Teacake, I struggle with this every day and have been for going on 7 years now since I saw all my ponies and horses so badly damaged by my neighbor's dog.
I have been misdiagnosed, invalidated, and unheard even when my neighbor kept on being intrusive and disrespectful, even though I have a clear pattern of when the damage took place. I was invalidated when I tried to reach out for help not only for my psychological challenges but also when my attorney was failing mentally and developing increasing dementia and inability to do his job. Now I am dealing with another attorney who doesn't understand PTSD and is discouraged that she made an attempt to fix my case as now potential witnesses cannot remember something that happened 7 years ago. People simply don't remember when they are not affected personally, it is just the way it is.

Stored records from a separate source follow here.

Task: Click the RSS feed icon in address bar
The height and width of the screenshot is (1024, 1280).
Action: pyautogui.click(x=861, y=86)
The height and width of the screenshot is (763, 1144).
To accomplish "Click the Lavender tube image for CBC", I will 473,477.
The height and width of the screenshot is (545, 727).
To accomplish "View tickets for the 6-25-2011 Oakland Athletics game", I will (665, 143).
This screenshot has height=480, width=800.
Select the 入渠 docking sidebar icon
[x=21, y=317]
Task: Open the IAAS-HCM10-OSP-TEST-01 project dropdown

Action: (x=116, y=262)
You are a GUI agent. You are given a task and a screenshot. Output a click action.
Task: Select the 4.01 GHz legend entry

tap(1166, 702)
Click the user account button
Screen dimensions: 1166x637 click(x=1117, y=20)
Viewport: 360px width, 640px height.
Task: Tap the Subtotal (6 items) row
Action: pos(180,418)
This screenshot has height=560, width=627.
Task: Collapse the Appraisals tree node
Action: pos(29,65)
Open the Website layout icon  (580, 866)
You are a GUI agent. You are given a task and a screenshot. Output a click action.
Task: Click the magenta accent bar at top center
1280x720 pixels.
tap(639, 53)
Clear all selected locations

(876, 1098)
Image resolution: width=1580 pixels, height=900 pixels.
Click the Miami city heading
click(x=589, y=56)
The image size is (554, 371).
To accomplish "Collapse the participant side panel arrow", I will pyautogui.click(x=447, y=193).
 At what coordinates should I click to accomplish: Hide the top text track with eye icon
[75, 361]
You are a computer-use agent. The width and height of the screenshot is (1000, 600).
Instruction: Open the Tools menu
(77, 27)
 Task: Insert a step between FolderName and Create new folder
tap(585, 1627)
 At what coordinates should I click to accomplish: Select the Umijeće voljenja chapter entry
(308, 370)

I am triggered every day when I go outside and tend to these damaged animals and because of all the reminders of trauma that took place everywhere I look, even when I don't want that to happen. When I talk to my lawyer I only get worse and get even more triggered to a point where I am in a great deal of pain. I am often talking to myself as I try to continue caring for what animals I have left and I love them yet when I do that I am triggered because love = hurt now in my subconscious mind, even when I keep telling myself not to be that way.
If only others could be in my body and live through it like I do, understand how much work it is, how exhausting it is as well as every symptom you have described, maybe there would be some "validation".